April 04, 1991|DENNIS ROMERO | SPECIAL TO THE TIMES

Over the objections of some residents who said that the Third Street Promenade is becoming an uncontrollable party center, the Santa Monica City Council this week approved a 393-seat amphitheater in the city's budding night-life district that would be a venue for live music.

The amphitheater, which could open in a year in the basement of a building at 3rd Street and Santa Monica Boulevard, plans to serve food and drink amid live jazz, blues and folk music performances, developer Robert D. Resnick said. Under council-imposed conditions, it has to serve food during all operating hours, and it has to exclude minors after 10 p.m., except when they are accompanied by someone 21 or older.

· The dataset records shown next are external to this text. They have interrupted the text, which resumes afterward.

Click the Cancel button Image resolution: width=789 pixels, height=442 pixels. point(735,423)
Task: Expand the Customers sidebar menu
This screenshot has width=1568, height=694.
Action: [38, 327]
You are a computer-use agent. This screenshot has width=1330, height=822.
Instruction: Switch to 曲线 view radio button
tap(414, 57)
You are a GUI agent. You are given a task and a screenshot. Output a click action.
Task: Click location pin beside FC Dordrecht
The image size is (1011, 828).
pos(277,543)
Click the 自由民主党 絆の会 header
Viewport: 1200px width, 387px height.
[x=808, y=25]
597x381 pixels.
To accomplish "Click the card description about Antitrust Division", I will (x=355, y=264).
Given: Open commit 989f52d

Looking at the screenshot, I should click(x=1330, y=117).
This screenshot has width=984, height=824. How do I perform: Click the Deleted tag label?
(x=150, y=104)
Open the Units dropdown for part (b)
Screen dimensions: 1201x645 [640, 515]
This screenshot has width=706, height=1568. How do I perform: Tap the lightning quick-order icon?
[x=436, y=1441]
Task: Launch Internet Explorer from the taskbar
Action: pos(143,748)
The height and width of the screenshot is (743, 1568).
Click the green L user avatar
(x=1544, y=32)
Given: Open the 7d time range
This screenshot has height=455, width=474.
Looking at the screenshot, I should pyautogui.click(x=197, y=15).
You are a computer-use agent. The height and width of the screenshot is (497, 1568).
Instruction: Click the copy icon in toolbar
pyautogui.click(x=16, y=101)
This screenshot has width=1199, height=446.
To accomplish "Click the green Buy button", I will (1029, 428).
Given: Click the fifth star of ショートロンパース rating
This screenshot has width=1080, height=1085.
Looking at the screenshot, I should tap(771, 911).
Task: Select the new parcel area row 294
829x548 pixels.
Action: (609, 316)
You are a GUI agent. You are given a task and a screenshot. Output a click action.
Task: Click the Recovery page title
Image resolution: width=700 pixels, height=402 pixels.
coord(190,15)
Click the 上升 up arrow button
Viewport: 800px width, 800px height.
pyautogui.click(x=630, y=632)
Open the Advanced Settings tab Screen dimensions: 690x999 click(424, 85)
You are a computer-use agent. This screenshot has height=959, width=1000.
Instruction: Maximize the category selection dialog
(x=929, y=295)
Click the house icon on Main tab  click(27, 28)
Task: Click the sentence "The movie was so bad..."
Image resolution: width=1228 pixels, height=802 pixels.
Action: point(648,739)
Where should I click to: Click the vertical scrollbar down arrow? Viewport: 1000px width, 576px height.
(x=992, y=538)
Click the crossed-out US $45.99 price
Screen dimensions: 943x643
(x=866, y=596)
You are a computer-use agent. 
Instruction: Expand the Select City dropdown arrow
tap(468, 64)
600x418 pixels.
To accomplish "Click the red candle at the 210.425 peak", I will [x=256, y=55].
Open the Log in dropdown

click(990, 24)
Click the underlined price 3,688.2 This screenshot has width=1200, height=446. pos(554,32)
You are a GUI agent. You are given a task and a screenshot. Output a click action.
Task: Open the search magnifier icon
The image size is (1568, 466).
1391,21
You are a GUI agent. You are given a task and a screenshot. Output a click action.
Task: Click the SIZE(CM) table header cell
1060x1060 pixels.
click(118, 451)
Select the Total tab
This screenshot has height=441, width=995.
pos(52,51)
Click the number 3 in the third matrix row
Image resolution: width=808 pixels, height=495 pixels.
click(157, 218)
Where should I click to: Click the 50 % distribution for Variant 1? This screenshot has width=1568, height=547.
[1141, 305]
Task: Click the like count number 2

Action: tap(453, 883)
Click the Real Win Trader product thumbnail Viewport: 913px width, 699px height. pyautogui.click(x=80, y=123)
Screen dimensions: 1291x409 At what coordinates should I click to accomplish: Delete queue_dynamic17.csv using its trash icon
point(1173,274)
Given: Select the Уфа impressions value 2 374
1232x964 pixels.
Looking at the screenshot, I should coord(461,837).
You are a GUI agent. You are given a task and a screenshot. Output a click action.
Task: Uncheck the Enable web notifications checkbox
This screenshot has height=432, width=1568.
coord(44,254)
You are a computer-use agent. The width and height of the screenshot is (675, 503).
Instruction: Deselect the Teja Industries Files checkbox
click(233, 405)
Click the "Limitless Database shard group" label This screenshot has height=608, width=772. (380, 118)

Several community activists were concerned that the Promenade has too many liquor-dispensing establishments, too many people and too little parking. Many who addressed the council Tuesday night compared the Promenade to nearby Westwood Village, site of a Friday-night riot last month.

Shane Talbot, chairman of the Santa Monica Police Officer's Assn., said he wants Santa Monica Boulevard between 2nd and 4th streets shut down on weekend nights to accommodate pedestrians in the area, just as many Westwood Village streets are blocked off on weekends.

Merritt Coleman, a Santa Monica Neighborhood Coalition member, filed an appeal last month to force the council to reconsider Planning Commission approval of the amphitheater. He said the coalition is so opposed to the 2-year-old Promenade's night-life development that its members were thinking of adopting the name "Not Yet Westwood."

Citing 19 liquor vendors within a 500-foot radius of the proposed amphitheater, the scheduled opening of several more liquor-serving restaurants in the coming months, and the fact that some Promenade restaurants have evolved into hangouts where patrons tend to be drinking more than eating, several council members said they were indeed concerned.

Councilmen Ken Genser and Kelly Olsen were the dissenters in the council's 5-2 vote approving the amphitheater. "Place after place (at the Promenade) are turning into giant bars," Genser said.

Councilman Dennis Zane defended the amphitheater as an appropriate business for an area intended to develop into Santa Monica's premier night scene. "Music venues were thought of as ways to get a diversity of age and a diversity of ethnicity (at the Promenade)," Zane said.

"The Specific Plan for the Third Street area calls for nighttime activities," City Planner Paul Berlant said. "For the most part, (the Promenade has become) what the city has asked for."